The most effective configuration for maximizing page X's PageRank involves creating a **directed link farm**:

- **Y → X only** (Y has no other outlinks)
- **Z → X only** (Z has no other outlinks)  
- **X remains a dangling node** (no outlinks)

This structure concentrates all PageRank flow from Y and Z directly into X, maximizing the target page's importance score.

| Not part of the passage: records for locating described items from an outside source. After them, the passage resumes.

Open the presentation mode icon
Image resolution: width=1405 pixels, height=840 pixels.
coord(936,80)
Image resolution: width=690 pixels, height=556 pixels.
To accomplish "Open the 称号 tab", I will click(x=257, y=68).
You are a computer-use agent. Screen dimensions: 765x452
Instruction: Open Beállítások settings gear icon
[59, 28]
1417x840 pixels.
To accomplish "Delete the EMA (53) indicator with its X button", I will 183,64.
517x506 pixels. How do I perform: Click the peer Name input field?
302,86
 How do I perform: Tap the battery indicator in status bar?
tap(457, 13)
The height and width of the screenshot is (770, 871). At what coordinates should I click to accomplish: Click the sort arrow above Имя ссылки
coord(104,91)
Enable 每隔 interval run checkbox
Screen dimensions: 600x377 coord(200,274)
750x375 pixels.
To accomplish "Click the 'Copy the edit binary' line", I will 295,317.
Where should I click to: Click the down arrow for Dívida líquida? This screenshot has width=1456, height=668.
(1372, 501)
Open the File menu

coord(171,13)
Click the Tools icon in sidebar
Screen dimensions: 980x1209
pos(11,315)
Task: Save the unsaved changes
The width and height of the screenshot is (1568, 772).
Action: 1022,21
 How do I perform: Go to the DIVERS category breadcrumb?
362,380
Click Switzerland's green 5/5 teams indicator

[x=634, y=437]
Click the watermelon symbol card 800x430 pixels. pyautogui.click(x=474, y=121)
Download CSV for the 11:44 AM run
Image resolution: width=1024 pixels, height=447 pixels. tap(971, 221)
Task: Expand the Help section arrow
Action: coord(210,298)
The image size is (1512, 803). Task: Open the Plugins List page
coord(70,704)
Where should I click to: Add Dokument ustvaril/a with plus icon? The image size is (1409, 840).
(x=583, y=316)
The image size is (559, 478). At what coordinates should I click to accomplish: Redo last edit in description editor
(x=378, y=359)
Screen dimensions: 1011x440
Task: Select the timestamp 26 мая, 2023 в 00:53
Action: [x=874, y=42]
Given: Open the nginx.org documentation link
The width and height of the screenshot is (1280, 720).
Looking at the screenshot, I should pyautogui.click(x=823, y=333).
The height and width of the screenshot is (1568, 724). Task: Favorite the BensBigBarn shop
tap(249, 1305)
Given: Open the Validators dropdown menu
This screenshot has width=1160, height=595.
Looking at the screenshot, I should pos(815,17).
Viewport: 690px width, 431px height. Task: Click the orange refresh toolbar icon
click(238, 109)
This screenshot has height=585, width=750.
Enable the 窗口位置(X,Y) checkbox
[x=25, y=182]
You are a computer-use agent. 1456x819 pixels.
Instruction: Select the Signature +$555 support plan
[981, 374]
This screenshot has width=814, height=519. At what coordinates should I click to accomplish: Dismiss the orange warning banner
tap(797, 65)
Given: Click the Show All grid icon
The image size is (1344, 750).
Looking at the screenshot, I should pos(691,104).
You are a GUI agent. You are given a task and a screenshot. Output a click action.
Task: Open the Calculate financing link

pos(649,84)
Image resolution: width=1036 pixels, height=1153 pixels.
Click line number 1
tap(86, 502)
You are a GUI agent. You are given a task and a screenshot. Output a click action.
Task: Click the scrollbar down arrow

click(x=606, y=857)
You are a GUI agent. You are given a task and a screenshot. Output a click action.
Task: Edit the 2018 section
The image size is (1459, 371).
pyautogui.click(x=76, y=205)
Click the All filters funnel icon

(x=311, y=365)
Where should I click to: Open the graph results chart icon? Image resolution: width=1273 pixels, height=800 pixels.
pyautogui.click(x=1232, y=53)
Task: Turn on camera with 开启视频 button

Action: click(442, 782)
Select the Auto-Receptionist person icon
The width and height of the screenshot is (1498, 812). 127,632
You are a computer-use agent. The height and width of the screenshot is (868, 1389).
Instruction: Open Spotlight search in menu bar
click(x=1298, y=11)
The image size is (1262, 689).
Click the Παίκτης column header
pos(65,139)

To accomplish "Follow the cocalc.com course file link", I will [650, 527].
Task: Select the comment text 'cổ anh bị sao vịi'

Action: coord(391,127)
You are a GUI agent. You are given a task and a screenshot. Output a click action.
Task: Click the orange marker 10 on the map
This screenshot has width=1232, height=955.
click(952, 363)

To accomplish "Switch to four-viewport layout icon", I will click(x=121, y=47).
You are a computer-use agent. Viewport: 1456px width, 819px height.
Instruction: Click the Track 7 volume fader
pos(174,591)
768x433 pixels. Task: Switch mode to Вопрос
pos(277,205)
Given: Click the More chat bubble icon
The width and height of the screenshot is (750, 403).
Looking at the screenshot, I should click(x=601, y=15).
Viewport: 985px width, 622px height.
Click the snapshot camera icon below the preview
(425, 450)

#### D.4: Counter-intuitive Effect of Outlinks

Adding outlinks from X to popular pages **reduces** X's PageRank due to the PageRank distribution mechanism:

- **PageRank dilution**: X's accumulated PageRank gets distributed among all its outlinks
- **Optimal strategy**: Keep X as a dangling node to retain all incoming PageRank
- **Trade-off**: While outlinks might improve user experience, they harm PageRank optimization

#### D.5: Scalable Link Farm Strategy

To maximize X's PageRank with unlimited resources:

1. **Create multiple farm pages** (Y, Z, W, ...) that link exclusively to X
2. **Maintain X as dangling node** to prevent PageRank leakage
3. **Scale effect**: Each additional farm page increases X's PageRank
4. **Mathematical contribution**: Each farm page adds approximately `(1-α)/n` teleportation PageRank
5. **Expected boost**: With `m` farm pages, X gains roughly `m × α × (1-α)/n` additional PageRank

This strategy exploits the PageRank algorithm's fundamental mechanics while remaining within the mathematical framework of the original model.